(Exercise) Exactly the lines from the one with "This screenshot has height=395, width=660." through the end of the records below are needed, minus any pictures.

(Exercise data)
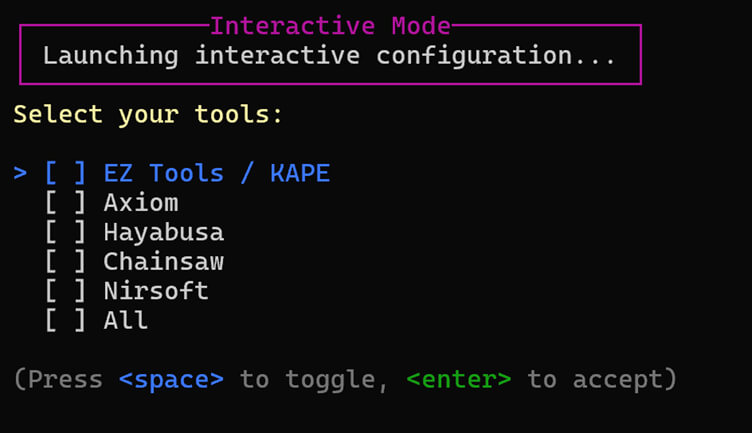
Task: Click the Launching interactive configuration message
Action: (329, 55)
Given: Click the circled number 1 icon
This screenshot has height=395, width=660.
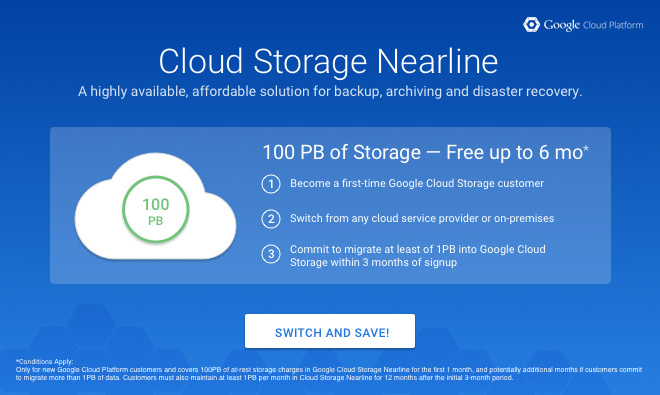Looking at the screenshot, I should (271, 184).
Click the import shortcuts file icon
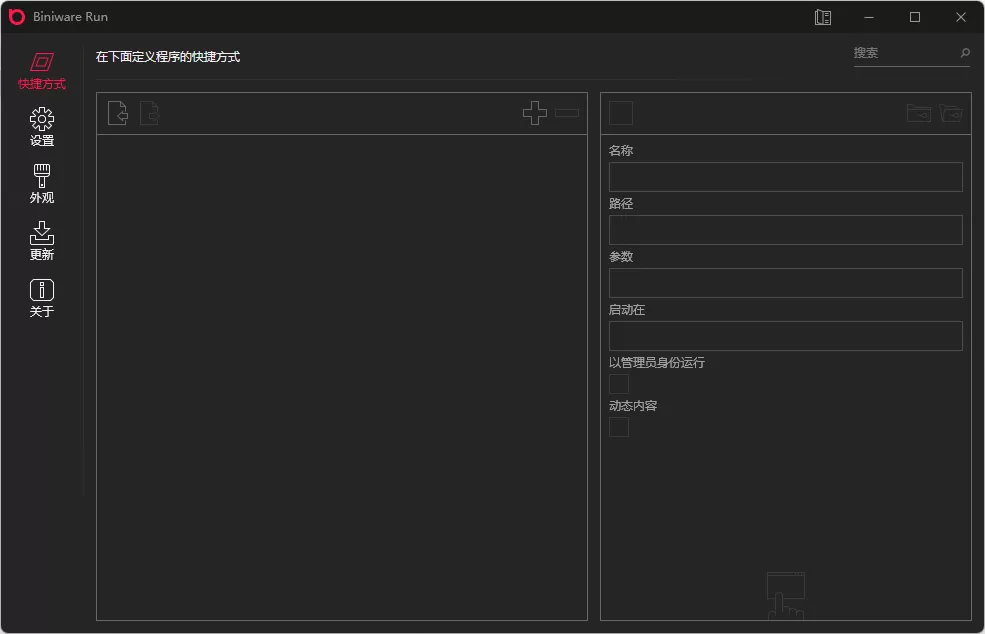 (117, 113)
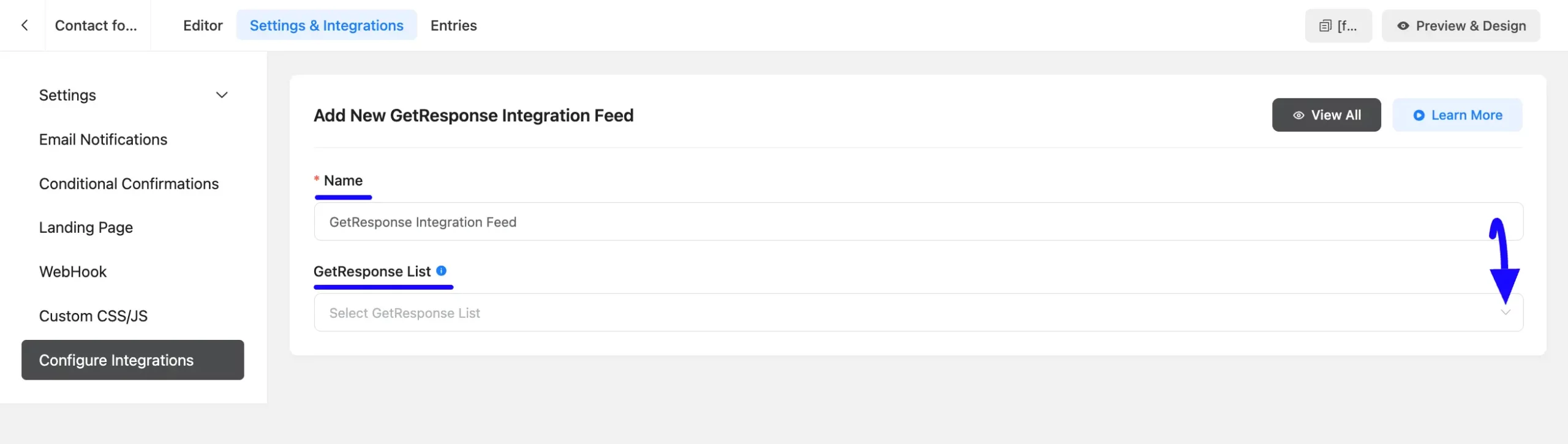This screenshot has height=444, width=1568.
Task: Open Custom CSS/JS settings
Action: 93,316
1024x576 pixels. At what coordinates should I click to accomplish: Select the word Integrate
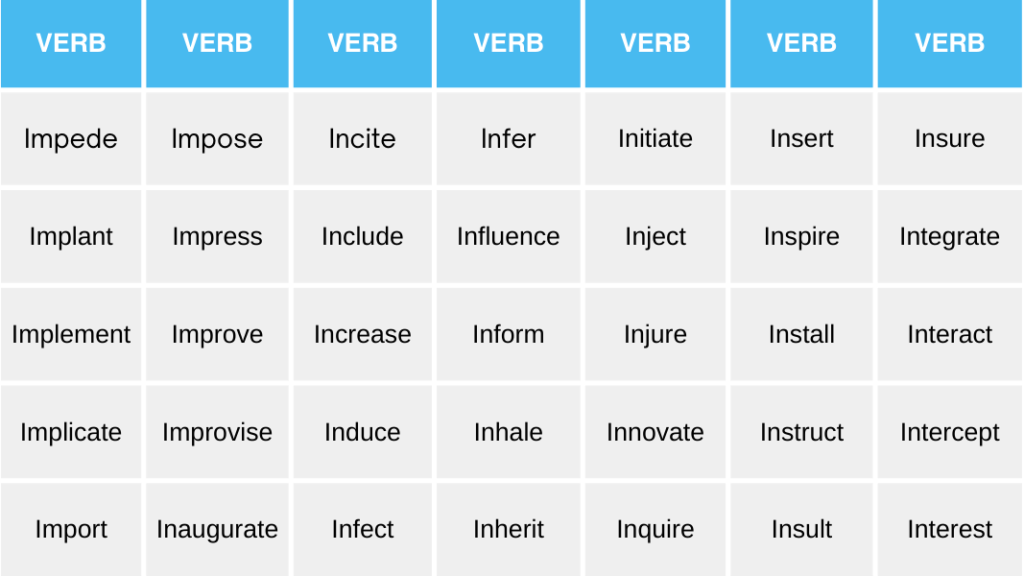click(x=949, y=237)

(Task result)
This screenshot has height=395, width=660.
Looking at the screenshot, I should (271, 184).
Click the import shortcuts file icon
 (117, 113)
This screenshot has height=444, width=1568.
Task: Open Custom CSS/JS settings
Action: 93,316
1024x576 pixels. At what coordinates should I click to accomplish: Select the word Integrate
click(x=949, y=237)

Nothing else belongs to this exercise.